「パンダが絶滅危惧種から外れた」というニュースは中国の陰謀!?

「パンダが絶滅危惧種から外れた」というニュースは中国の陰謀!?

(C)Shutterstock

国際自然保護連合(IUCN)が、半世紀にわたって野生生物保護のシンボルを務めてきたジャイアントパンダの絶滅危惧種指定を解除し、レッドリストで1ランク下の『危急種』に引き下げた。


「中国政府によると、2001年時点の野生パンダの生息数は1,100頭前後で、前回調査が行われた2003年には約1,600頭にまで回復し、2015年末時点では1,864頭まで増えたと報告されています。この他に422頭が人間の管理下で飼育されており、ざっと2,000頭が野生とそれに準ずる状態にあります」(自然保護に詳しいジャーナリスト)

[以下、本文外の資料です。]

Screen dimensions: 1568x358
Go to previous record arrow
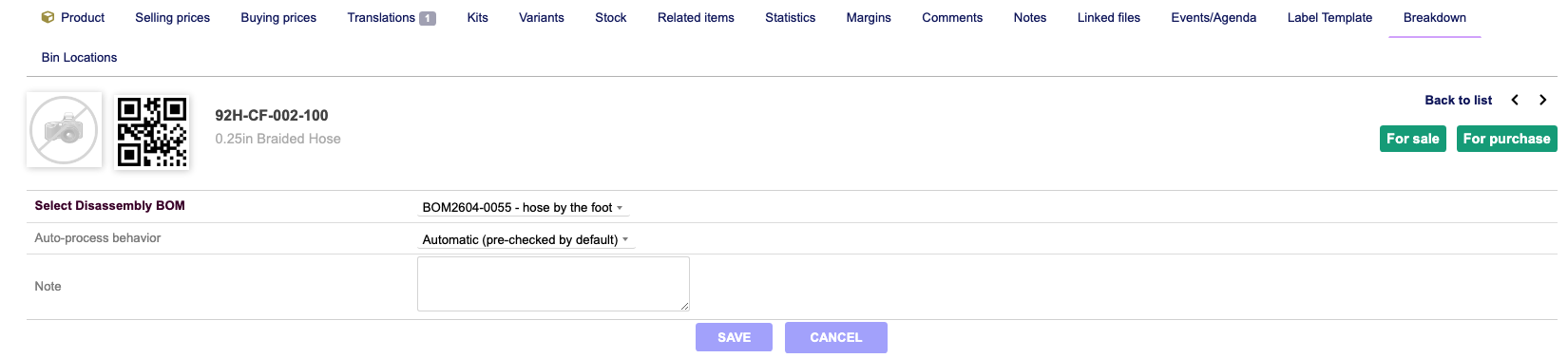tap(1515, 100)
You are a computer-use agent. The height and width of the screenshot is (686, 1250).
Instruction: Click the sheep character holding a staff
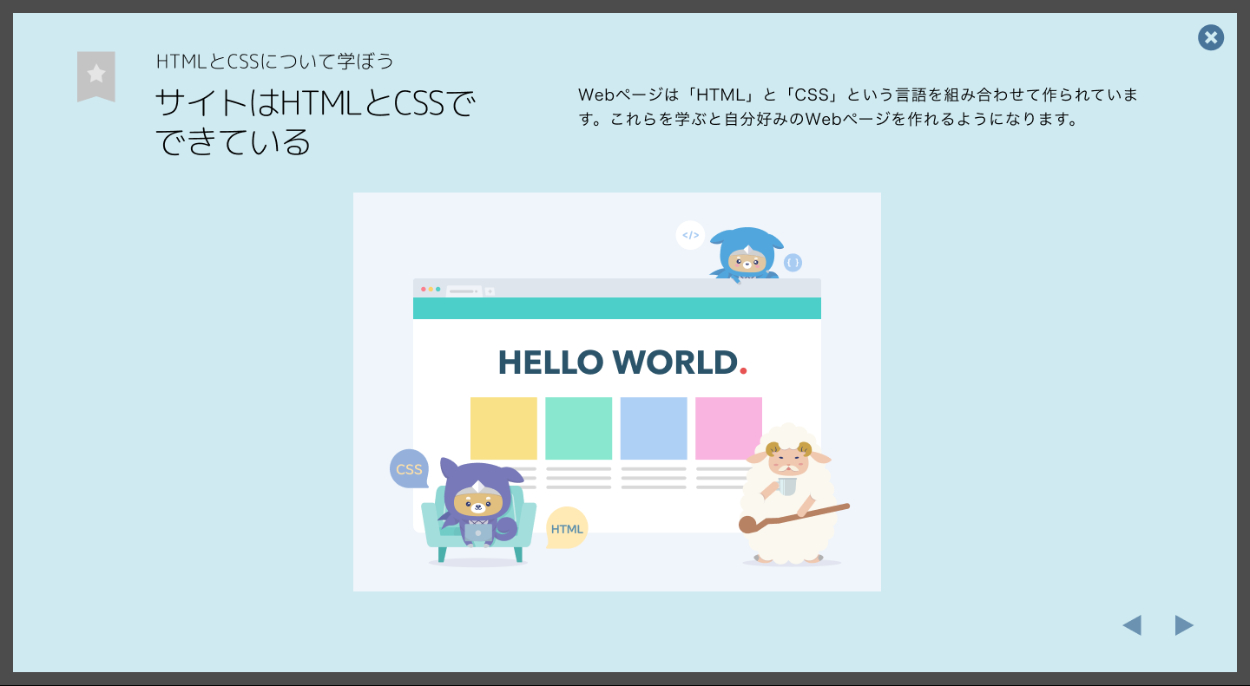click(788, 495)
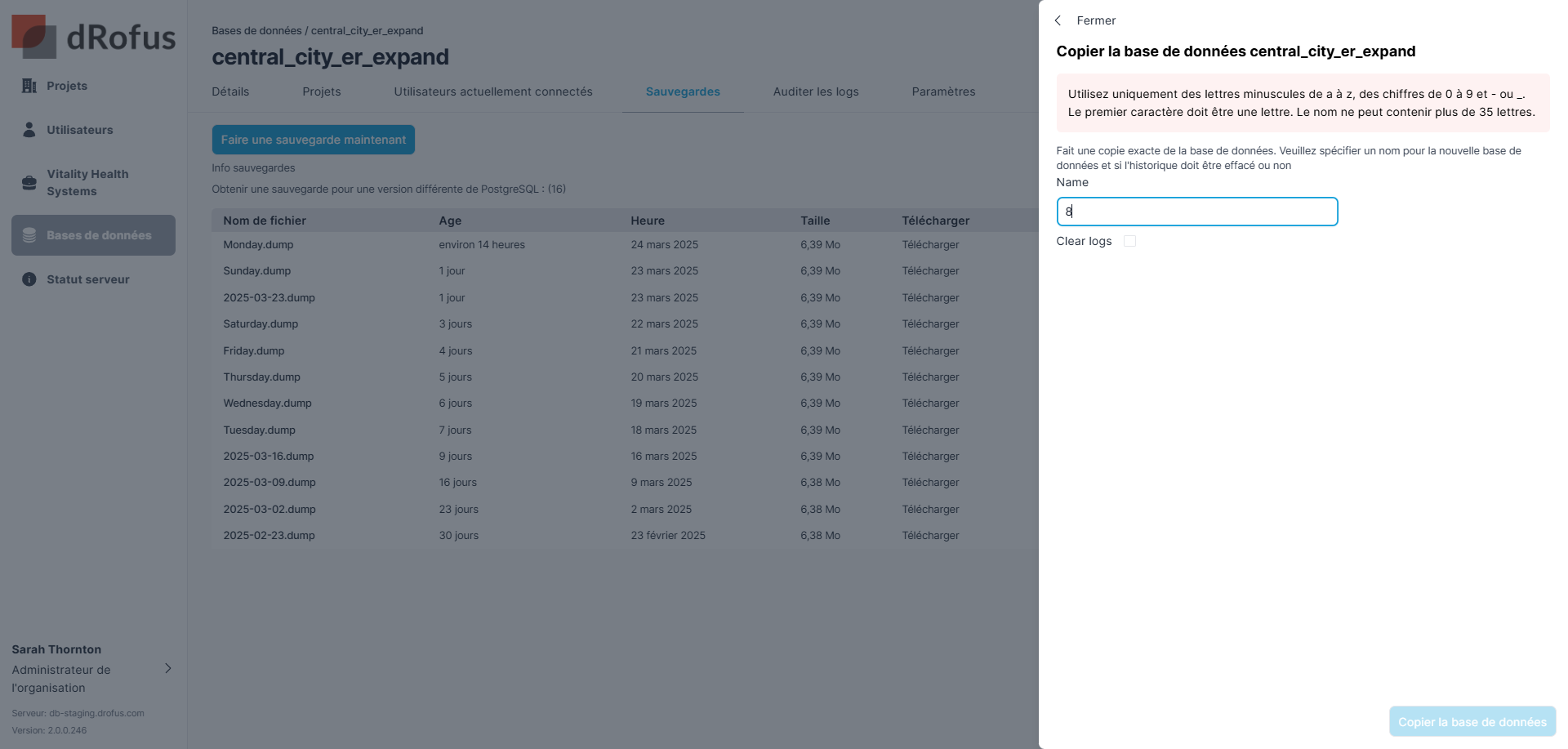Click the Bases de données stack icon

click(x=29, y=235)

ジャイアントパンダが絶滅危惧種に指定されたのは1990年のこと。それ以降、保護策が効果を上げてきた背景には二つの理由がある。1980年代に横行していた密猟が中国政府の強い統制下で減少したこと。そして、パンダの保護区域が大きく広がったことだ。


「ジャイアントパンダは政治的な意図のもとで、チベットから盗まれたものだといえます。中国政府に強い自然保護の意識があるかといえば、疑問符を付けざるを得ない。パンダに罪はありませんが、中国の微笑み外交の切り札として、とりわけ欧米へのイメージ戦略に大きく貢献してきました。中国の目的がほぼ達成されたいま、その使命の大半を終えたといえます」(政治アナリスト)


ところが、パンダの現状は一安心とは言えないようだ。今回のIUCNの決定には、中国内外から異論が噴出している。

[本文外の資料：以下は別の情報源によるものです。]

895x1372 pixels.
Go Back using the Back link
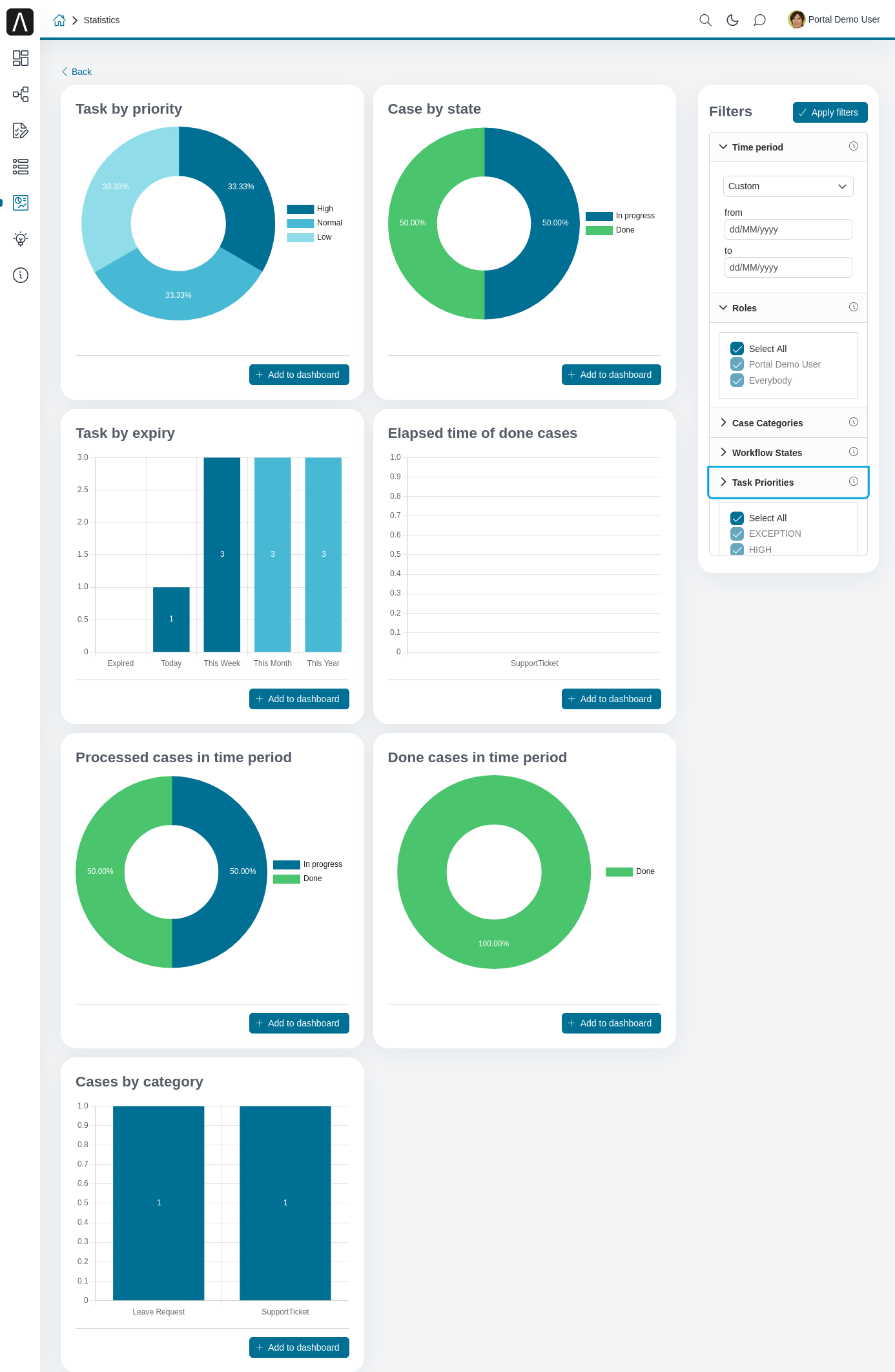pyautogui.click(x=77, y=72)
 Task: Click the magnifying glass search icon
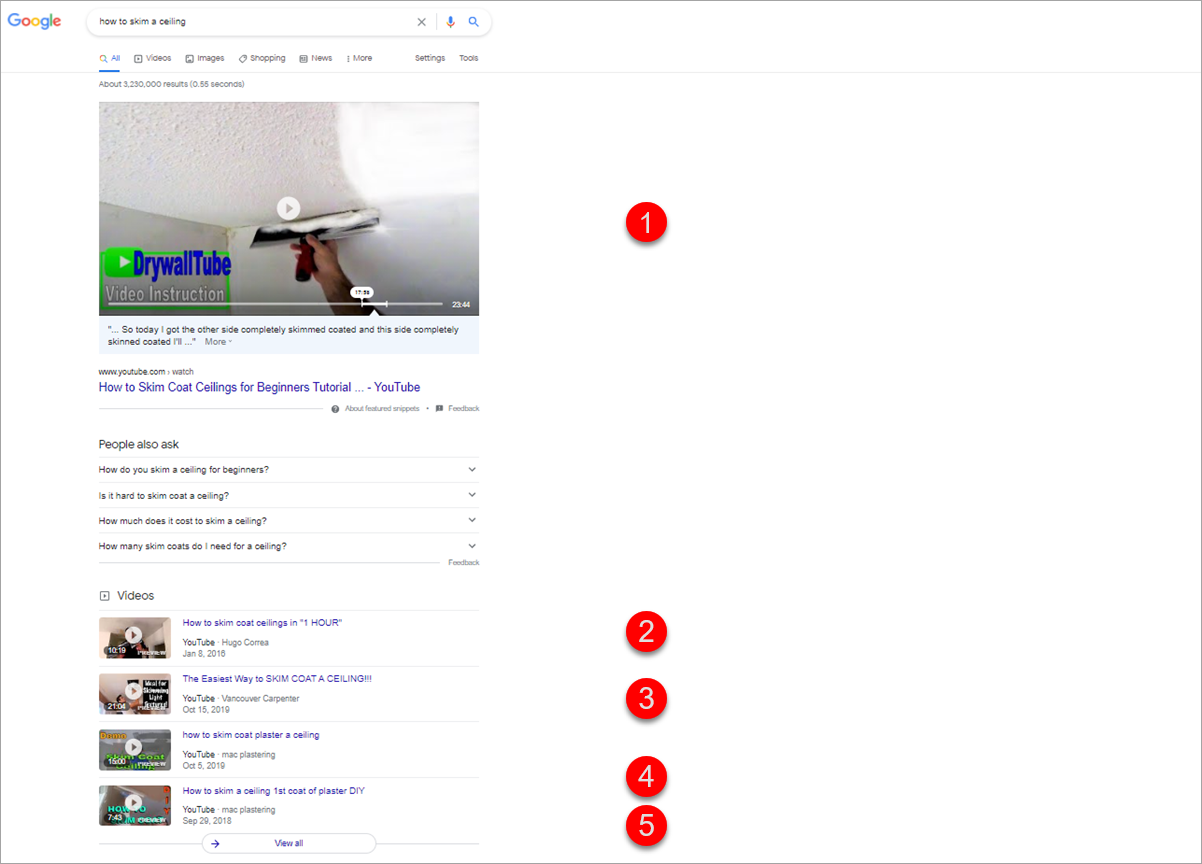[x=474, y=22]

「大型類人猿を見てください。同類で絶滅の危機に瀕していないのは人間だけです。類人猿の減少は、大規模な野生動物の生息地の破壊によるところが大きいのですが、四川省では観光開発が盛んに行われており、道路建設など人間の経済活動による、生息地域の分断や断片化が進んでいる。それゆえに、良好なパンダの居住区が減り続けているのです。生息数の増加は、単に野生のパンダを数える技術が発達しただけかもしれないのです」(前出・ジャーナリスト)


中国政府の取り組みは称賛されてしかるべきだが、今後観光資源としての活用を狙って生息数をかさ上げしているとしたら、パンダを再び不幸が襲うかもしれない。